Le ministre de l’Intérieur Alexander Dobrindt (CSU) s’est montré satisfait du résultat de la modification qu’il a largement initiée, alors même qu’elle n’avait pas encore été adoptée, lors du premier débat sur le projet d’amendement législatif à la fin du mois de juin au Bundestag, le parlement allemand. A cette occasion, il a salué le souhait de nombreux migrants de devenir allemands. « Bien sûr, la naturalisation est un facteur important pour la cohésion dans un pays », a-t-il déclaré au début de son discours.

Mais il a ensuite critiqué la « naturalisation accélérée » comme étant une fausse incitation, perçue à l’étranger comme un effet d’attraction. Ce terme est largement utilisé dans la publicité et signifie inciter à l’achat d’un produit vanté. Mais Alexander Dobrindt s’est également intéressé à l’effet qu’il a perçu en Allemagne : « Sur le plan interne, il s’agissait d’une fausse incitation, car cela donnait l’impression à la population que le passeport allemand était accordé dans le cadre d’une sorte d’offre spéciale. »

Seuls quelques-uns auraient profité de la « naturalisation accélérée »

Selon Jannes Jacobsens du centre allemand pour la recherche sur les questions d’intégration et de migration, la nouvelle réforme du droit de la nationalité n’apportera toutefois que peu de changements : « L’essentiel de la réforme de la naturalisation consistait à réduire le délai d’attente à cinq ans, ce que la nouvelle coalition maintient. » En réalité, le gouvernement précédent a même relevé les obstacles sur le plan qualitatif, souligne le chercheur spécialisé dans les questions migratoires.

Une condition essentielle pour obtenir le passeport allemand est de pouvoir subvenir à ses besoins sans aide de l’Etat. Jannes Jacobsen cite des exemples typiques illustrant à quel point cela peut changer rapidement, même pendant une procédure de naturalisation en cours : lorsque la personne concernée ne peut plus travailler en raison d’un handicap physique ou se retrouve sans revenu propre à la suite d’un divorce, car son partenaire était l’unique source de revenus.

Et quel a été le résultat final de la possibilité de « naturalisation accélérée », qui n’a existé que pendant 15 mois ? Selon Jannes Jacobsen, il est impossible de mesurer précisément l’effet après une période aussi courte, en raison du manque de données.
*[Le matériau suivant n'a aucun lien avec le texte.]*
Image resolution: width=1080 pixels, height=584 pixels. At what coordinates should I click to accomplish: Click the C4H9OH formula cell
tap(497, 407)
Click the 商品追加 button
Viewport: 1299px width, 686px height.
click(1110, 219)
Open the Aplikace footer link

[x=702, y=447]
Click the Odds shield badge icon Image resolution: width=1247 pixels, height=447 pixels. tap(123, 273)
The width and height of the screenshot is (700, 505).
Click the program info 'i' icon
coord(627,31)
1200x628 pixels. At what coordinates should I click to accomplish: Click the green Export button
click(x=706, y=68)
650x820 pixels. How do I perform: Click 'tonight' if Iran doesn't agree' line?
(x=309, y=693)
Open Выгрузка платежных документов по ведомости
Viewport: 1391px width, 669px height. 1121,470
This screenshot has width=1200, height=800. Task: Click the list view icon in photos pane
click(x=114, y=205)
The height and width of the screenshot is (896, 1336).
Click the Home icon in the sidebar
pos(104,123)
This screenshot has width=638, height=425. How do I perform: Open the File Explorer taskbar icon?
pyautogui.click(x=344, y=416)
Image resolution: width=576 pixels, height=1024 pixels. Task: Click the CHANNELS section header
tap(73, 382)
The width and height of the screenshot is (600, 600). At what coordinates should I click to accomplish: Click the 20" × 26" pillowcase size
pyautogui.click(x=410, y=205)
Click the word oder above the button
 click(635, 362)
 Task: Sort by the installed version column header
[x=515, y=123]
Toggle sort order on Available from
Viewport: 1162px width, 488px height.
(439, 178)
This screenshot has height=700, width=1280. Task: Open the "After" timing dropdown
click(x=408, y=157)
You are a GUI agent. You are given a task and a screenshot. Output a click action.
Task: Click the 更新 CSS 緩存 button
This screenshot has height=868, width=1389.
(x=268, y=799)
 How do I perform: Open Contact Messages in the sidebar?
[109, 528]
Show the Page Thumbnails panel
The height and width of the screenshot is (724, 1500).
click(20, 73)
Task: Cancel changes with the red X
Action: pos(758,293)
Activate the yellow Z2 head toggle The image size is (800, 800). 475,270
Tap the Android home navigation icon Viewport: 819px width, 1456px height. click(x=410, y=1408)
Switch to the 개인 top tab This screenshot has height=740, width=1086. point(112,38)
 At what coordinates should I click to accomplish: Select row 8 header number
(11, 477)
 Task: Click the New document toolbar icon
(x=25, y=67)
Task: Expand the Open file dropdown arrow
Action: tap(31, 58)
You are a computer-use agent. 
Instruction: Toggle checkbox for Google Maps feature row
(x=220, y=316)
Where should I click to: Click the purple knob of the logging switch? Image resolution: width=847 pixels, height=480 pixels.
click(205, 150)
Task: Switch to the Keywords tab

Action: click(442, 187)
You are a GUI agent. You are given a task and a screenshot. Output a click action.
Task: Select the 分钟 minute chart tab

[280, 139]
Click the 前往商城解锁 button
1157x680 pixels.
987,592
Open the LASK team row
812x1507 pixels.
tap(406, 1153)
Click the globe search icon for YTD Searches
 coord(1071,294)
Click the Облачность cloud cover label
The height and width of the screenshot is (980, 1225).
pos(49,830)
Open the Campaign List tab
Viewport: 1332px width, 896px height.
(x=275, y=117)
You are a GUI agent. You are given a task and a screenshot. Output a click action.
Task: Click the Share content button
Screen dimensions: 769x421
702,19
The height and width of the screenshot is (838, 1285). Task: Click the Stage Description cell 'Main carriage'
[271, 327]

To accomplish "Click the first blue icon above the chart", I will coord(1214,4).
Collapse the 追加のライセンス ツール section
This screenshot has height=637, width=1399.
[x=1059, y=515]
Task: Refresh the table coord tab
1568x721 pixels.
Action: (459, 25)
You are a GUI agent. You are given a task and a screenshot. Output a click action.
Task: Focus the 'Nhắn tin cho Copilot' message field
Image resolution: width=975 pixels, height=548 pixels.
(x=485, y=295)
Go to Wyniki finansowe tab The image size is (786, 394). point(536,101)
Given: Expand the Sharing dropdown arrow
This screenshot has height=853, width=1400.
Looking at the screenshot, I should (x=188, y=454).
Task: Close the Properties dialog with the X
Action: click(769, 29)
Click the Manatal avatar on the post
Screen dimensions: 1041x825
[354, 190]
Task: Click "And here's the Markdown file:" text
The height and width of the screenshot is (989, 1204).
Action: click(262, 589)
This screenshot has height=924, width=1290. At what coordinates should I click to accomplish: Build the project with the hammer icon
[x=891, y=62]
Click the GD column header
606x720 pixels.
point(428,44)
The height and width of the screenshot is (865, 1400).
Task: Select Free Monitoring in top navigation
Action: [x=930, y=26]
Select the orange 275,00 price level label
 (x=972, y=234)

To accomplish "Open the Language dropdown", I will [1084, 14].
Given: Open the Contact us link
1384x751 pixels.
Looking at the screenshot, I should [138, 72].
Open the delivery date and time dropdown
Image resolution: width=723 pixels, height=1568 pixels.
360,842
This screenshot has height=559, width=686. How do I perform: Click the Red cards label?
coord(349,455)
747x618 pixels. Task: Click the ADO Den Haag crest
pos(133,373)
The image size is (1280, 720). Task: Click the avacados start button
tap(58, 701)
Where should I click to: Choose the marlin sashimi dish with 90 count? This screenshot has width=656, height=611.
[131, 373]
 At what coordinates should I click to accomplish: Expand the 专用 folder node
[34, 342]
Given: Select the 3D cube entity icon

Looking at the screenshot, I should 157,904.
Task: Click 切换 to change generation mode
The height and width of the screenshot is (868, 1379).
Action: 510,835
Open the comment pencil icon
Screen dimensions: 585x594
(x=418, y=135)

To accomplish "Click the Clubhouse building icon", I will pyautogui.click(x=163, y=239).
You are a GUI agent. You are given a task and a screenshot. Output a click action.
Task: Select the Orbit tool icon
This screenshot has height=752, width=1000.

On sait que seuls 13 % des étrangers vivant en Allemagne remplissaient les conditions linguistiques et économiques requises. La proportion de personnes qui seraient qualifiées pour la naturalisation après trois ans grâce à un engagement particulier serait très probablement encore plus faible.

Jannes Jacobsen souligne également un problème majeur qui, selon lui, reste sans solution : « Ce n’est pas parce qu’on dépose une demande de naturalisation qu’elle sera acceptée rapidement. En effet, en Allemagne, l’administration est fondamentalement surchargée. Les délais de traitement sont incroyablement longs. » Son institut sait, de source sûre, que les autorités chargées de la naturalisation ne sont pas en mesure de faire face à l’augmentation du nombre de demandes, car elles manquent de personnel. Avec un peu de chance, on est naturalisé au bout de six mois. Avec un peu de malchance, il faut attendre plus de quatre ans.

Cette situation ne changera pas de sitôt, car la pénurie de main-d’œuvre qualifiée se fait également sentir dans les administrations allemandes.